Code Coverage, Metrics & Cyclomatic Complexity
Arguably a controversial one this time. How valuable is cyclomatic complexityand code coverage metrics?
These two concepts are not entirely unrelated. As it happens I am a fan of both in the right place, since path coverage calculations ultimately use elements of cyclomatic complexity to calculate the paths through the programme to check each line has been covered. First, a recap.
Code Coverage (aka Test Coverage)
This is the amount of the source code of a programme which is covered by a test suite. There are a few traditional breakdowns of this, including:
- Statement coverage - How much of the [executable] source code of a programme is touched in tests
- Path Coverage - Perhaps the more interesting metric, the number of paths through the programme which are exercised through tests.

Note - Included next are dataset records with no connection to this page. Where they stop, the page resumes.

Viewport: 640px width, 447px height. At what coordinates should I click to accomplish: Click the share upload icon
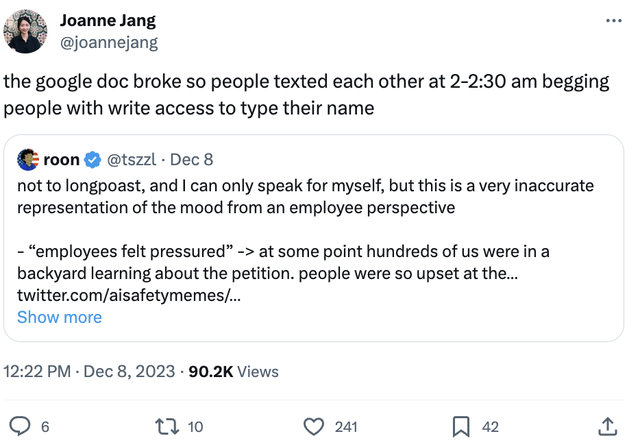click(607, 426)
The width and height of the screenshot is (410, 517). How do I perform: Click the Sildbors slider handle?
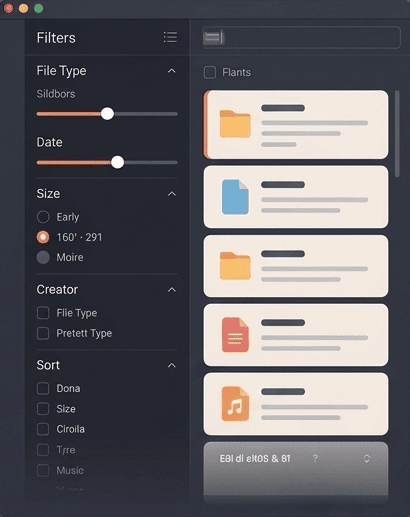107,114
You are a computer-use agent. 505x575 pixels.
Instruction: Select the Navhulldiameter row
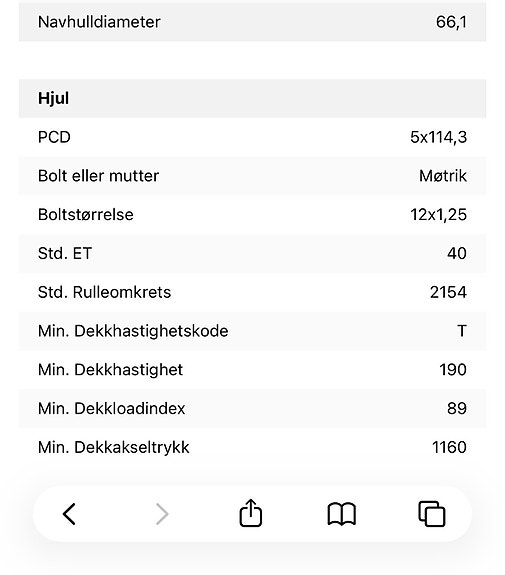point(252,21)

There is one crucial thing to note here. You cannot have path coverage without statement coverage! However, you can certainly have statement coverage without path coverage (for example, a statement could call a method, but not all branches within that method are tested, since statement coverage will get to an IF statement, say, and not go further into the nesting - after all, it's hit the IF statement and only one of those is true). If your tool measures code coverage using statement coverage methods, you don't have anywhere near enough confidence that your code doesn't have bugs due to missing tests in the test suite.

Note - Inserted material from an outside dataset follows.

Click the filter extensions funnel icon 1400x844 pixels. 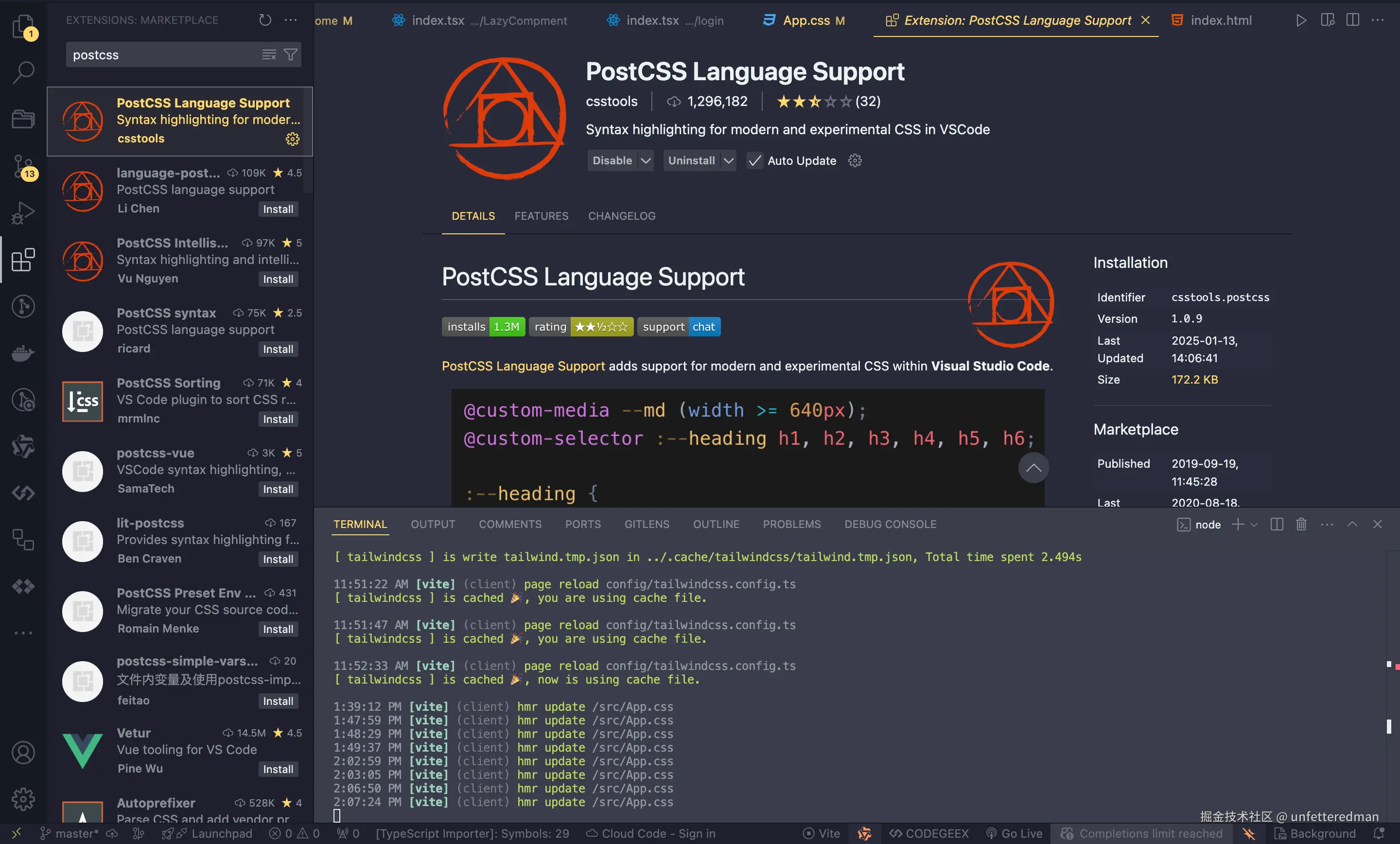click(x=290, y=55)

The significant measure of test coverage is Path coverage, not statement coverage. You get it all with Path coverage. A lot of commentators have made the sweeping statement that test coverage is useless because of this, but what they're actually saying is Statement coverage is the weaker form of test coverage. In the maths world, regard this as a necessary but not sufficient condition. People also wrongly associate quality with statement coverage and one thing it's not, is a measure of quality. More on the difference between path and statement coverage here.
Paths, Paths and More Paths
Consider the following example C# code.
public bool IsLegalDriver(int age, bool hasLicense, DateTime carTaxExpiry, bool hasInsurance)
{
return ( age > 17 ) && hasLicense
&& ( carTaxExpiry >= DateTime.Today ) && hasInsurance;
}
This code snippet needs 16 different test cases to cover all combinations of:
- Age - Aged under or equal to 17 over 17
- License - Has and hasn't got a license
- Car Tax - Expired or not
- Insurance - Driver insured or not
That is 2^4 combinatorial possibilities. Hence, full coverage is 16 tests. Statement coverage will register only 1. This isn't sufficient to exercise all possibilities, even if some of them are invalid.
Expand the Graph
For those who have written languages and compilers (or at least syntax analysers) in their time, you'll know that statements can effectively be expanded into a syntax tree. In a similar way, the above return statement can be expanded through it's syntax tree and then the introduction of the terminal characters to become a series of subtrees which can be combined into a whole complex tree of possibilities.
To illustrate it, consider the tree from the point of view of the branch (IF) statements, which basically create the following 4 subtrees.
Now, start to combine these as you read the RETURN statement from left to right (bearing in mind the return is based on the AND of these, so the optimised code resolution path looks like):
(optimised tree of the RETURN statement - When one AND is false, entire RETURN statement is false)
However, the tree only has 5 terminal points, right? So why 16 tests? Well, the clue is in the caption. Remember an AND statement only requires one of it's binary inputs to be false for the whole statement to be false. What the above figure of 16 tests gives you are the number of paths needed to test all unoptimised paths, regardless of validity. De-optimising this tree gives us the control flow through the programme.
This time, we have the full gamut of all 16 endpoints, one for each test! As you can see, it's a combination of all IF statement resolutions of TRUE and FALSE. After all, it's the terminal states we're interested in (they are the post-conditions/Assertions). It's tests for the positive and negative paths through the system. Does this mean the previous tree with 5 terminal points is useless? Far from it.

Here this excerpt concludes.